原始记录:
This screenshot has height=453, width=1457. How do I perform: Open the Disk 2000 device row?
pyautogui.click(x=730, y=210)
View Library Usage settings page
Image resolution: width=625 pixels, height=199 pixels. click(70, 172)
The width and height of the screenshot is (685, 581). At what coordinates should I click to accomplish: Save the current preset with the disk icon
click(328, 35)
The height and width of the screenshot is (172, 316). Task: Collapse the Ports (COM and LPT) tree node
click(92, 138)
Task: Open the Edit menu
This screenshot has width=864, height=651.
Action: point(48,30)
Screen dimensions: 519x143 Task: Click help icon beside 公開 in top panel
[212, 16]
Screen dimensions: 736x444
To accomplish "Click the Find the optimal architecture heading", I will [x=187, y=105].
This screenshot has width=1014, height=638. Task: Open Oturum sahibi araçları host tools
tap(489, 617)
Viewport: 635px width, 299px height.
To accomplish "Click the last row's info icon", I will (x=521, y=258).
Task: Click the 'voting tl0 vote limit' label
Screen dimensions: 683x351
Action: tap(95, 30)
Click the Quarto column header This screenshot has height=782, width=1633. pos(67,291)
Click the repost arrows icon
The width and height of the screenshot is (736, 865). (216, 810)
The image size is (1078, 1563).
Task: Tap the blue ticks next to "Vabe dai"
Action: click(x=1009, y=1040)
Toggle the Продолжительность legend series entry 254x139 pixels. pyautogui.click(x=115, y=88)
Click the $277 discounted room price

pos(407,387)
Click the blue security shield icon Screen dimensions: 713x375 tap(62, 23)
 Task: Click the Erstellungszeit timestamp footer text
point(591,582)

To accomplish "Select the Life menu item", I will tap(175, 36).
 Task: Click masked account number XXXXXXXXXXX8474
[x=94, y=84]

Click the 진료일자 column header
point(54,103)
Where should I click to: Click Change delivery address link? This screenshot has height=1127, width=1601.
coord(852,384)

任务目标: 请把上面的全部记录改写为一个 JSON 字符串列表，每行记录作为一个字符串，空行不要保留。

任务答案:
[
  "This screenshot has height=453, width=1457. How do I perform: Open the Disk 2000 device row?",
  "pyautogui.click(x=730, y=210)",
  "View Library Usage settings page",
  "Image resolution: width=625 pixels, height=199 pixels. click(70, 172)",
  "The width and height of the screenshot is (685, 581). At what coordinates should I click to accomplish: Save the current preset with the disk icon",
  "click(328, 35)",
  "The height and width of the screenshot is (172, 316). Task: Collapse the Ports (COM and LPT) tree node",
  "click(92, 138)",
  "Task: Open the Edit menu",
  "This screenshot has width=864, height=651.",
  "Action: point(48,30)",
  "Screen dimensions: 519x143 Task: Click help icon beside 公開 in top panel",
  "[212, 16]",
  "Screen dimensions: 736x444",
  "To accomplish \"Click the Find the optimal architecture heading\", I will [x=187, y=105].",
  "This screenshot has width=1014, height=638. Task: Open Oturum sahibi araçları host tools",
  "tap(489, 617)",
  "Viewport: 635px width, 299px height.",
  "To accomplish \"Click the last row's info icon\", I will (x=521, y=258).",
  "Task: Click the 'voting tl0 vote limit' label",
  "Screen dimensions: 683x351",
  "Action: tap(95, 30)",
  "Click the Quarto column header This screenshot has height=782, width=1633. pos(67,291)",
  "Click the repost arrows icon",
  "The width and height of the screenshot is (736, 865). (216, 810)",
  "The image size is (1078, 1563).",
  "Task: Tap the blue ticks next to \"Vabe dai\"",
  "Action: click(x=1009, y=1040)",
  "Toggle the Продолжительность legend series entry 254x139 pixels. pyautogui.click(x=115, y=88)",
  "Click the $277 discounted room price",
  "pos(407,387)",
  "Click the blue security shield icon Screen dimensions: 713x375 tap(62, 23)",
  " Task: Click the Erstellungszeit timestamp footer text",
  "point(591,582)",
  "To accomplish \"Select the Life menu item\", I will tap(175, 36).",
  " Task: Click masked account number XXXXXXXXXXX8474",
  "[x=94, y=84]",
  "Click the 진료일자 column header",
  "point(54,103)",
  "Where should I click to: Click Change delivery address link? This screenshot has height=1127, width=1601.",
  "coord(852,384)"
]